06:18 AM on 01/05/2012
"While evangelical Republicans have often voted for Catholic candidates, rarely have they done so when they've also had one from their own flock to support."
"Among the field, only Jon Huntsman, the Mormon candidate who essentially skipped Iowa, drew less support from evangelical voters than Michelle Bachmann did."

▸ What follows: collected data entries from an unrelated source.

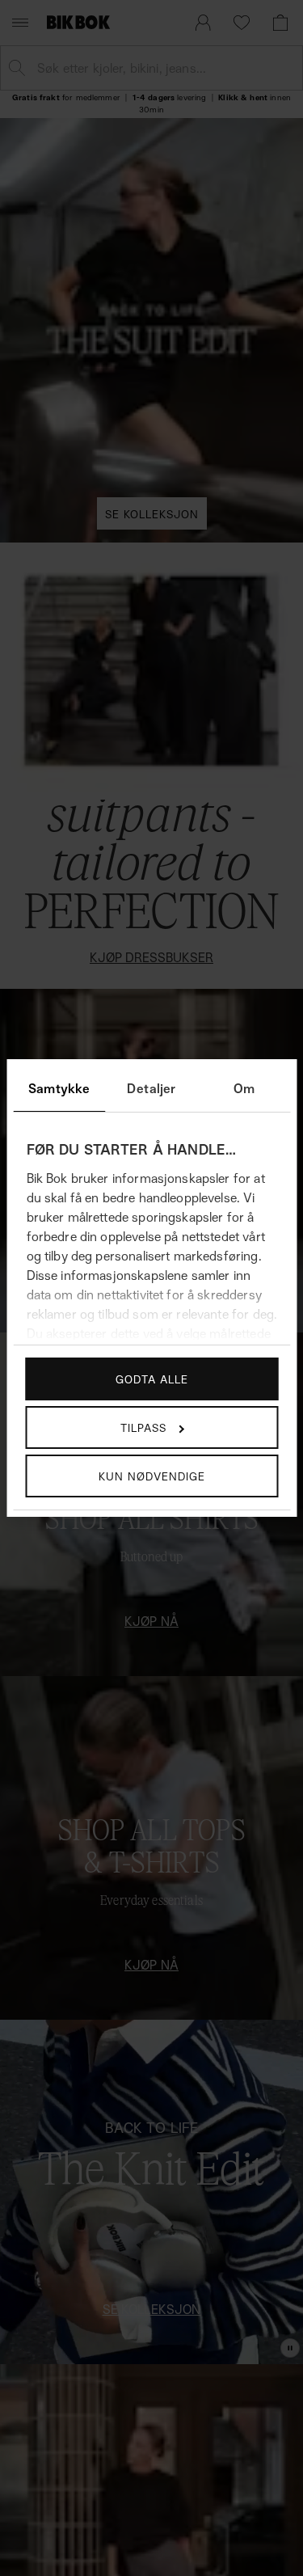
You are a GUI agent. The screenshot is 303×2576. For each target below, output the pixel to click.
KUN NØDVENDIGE (152, 1476)
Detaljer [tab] (151, 1088)
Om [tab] (244, 1088)
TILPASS (143, 1427)
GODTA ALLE (152, 1379)
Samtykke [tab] (59, 1088)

I'm just shocked that they'd reject a woman. Shocked.
04:26 AM on 01/05/2012
I think the fact that Romney did as well as he did in a caucus that draws a lot of evangelical voters isn't so bad. He will likely do well in New Hampshire, a very different state than Iowa. Still, I agree the battle isn't over, and if the GOP faces a bruising and long primary fight it isn't good for their party. My guess is it will be Gingrich that will be Romney's most formidable opponent. Does anyone honestly think we will have a President Santorum come November? My guess is "no" and let's all breathe a sigh of relief over that one.
07:04 PM on 01/04/2012
Regarding political involvement, what do secular historians report as being the attitude of those known as early Christians?
“Early Christianity was little understood and was regarded with little favor by those who ruled the pagan world. . . . Christians refused to share certain duties of Roman citizens. . . . They would not hold political office.”—On the Road to Civilization, A World History (Philadelphia, 1937), A. Heckel and J. Sigman, pp. 237, 238.
“The Christians stood aloof and distinct from the state, as a priestly and spiritual race, and Christianity seemed able to influence civil life only in that manner which, it must be confessed, is the purest, by practically endeavouring to instil more and more of holy feeling into the citizens of the state.”—The History of the Christian Religion and Church, During the Three First Centuries (New York, 1848), Augustus Neander, translated from German by H. J. Rose, p. 168.